1 Samuel 13; Romans 11; Jeremiah 50; Psalms 28—29

ROMANS 11 HAS BEEN UNDERSTOOD in mutually contradictory ways. There is not space here to list them, let alone evaluate them. I shall simply lay out the flow of Paul’s argument as I see it.

(1) Does Paul’s argument in Romans 9—10 mean that God has utterly abandoned “his people,” that is, the Israelites? Paul pens a hearty “No way!”—“By no means!” (11:1). The first bit of counter-evidence (11:1-6) is that Paul himself is a Jew, a Benjamite at that (one of the two tribes that did not break away from the Davidic dynasty after the death of Solomon). In other words, one cannot say that God has cast away the Israelites if Israelites are still being saved. Moreover, it never was the case that all Israelites demonstrated transforming grace. For instance, when Elijah, in a desperate depression, thought he was the only one left, the Lord informed him that he had reserved seven thousand loyal Israelites who had never succumbed to Baal worship (1 Kings 19:4, 10, 18; see also the October 16 meditation). So likewise in Paul’s time and in ours: God has preserved a “remnant” of Jews who have proved faithful to God’s ongoing self-disclosure.

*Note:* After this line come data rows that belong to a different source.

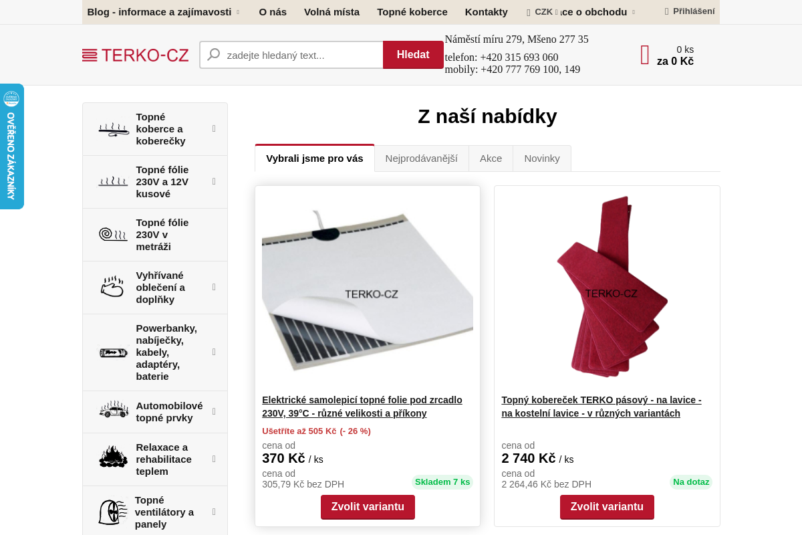802x535 pixels.
Task: Click the relaxation campfire icon
Action: tap(113, 457)
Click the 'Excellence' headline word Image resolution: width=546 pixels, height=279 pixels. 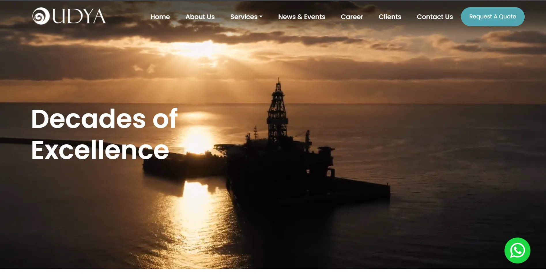coord(100,150)
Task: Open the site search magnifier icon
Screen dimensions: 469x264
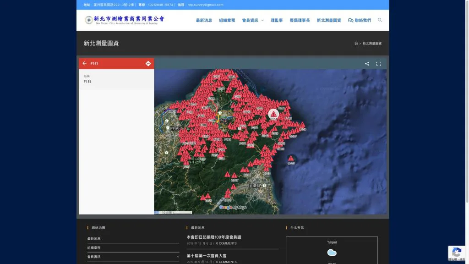Action: click(x=380, y=20)
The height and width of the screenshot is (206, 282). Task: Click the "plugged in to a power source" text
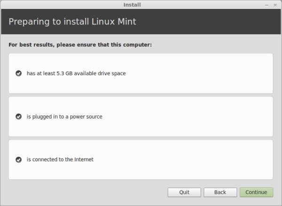tap(64, 117)
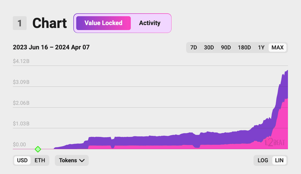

From God’s perspective, it is a remnant “chosen by grace,” and therefore not grounded in something as feeble as works (11:5-6).

(2) But if the nation as a whole, in line with scriptural prophecies, stumbled so badly (11:7-10), does this mean there is no hope for them, that they are “beyond recovery? Not at all!” (11:11). For in the sweep of God’s redeeming purposes, the substantial hardening of the Jews has been the trigger that has spread the Gospel to the Gentiles—and “if their transgression means riches for the world, and their loss means riches for the Gentiles,” and “if their rejection is the reconciliation of the world,” then “how much greater riches will their fullness bring,” and “what will their acceptance be but life from the dead?” (11:12, 15). This sounds very much as if Paul envisages a major swing still future to his own day. In the providence of God, the “rejection” of much of Israel has meant much grace for the Gentiles; the “acceptance” of much of Israel will mean even more grace for the world. Paul envisages a major turning to Jesus on the part of his fellow Jews, a turning that will issue in still greater gospel outreach worldwide.

(3) Paul draws some practical lessons for his Gentile Christian readers, using an analogy of a tree with branches broken off and grafted on (11:17-25). But the culminating high point of his argument is his acclamation of the unfathomable wisdom and knowledge of God in bringing about this spectacular result (11:33-36).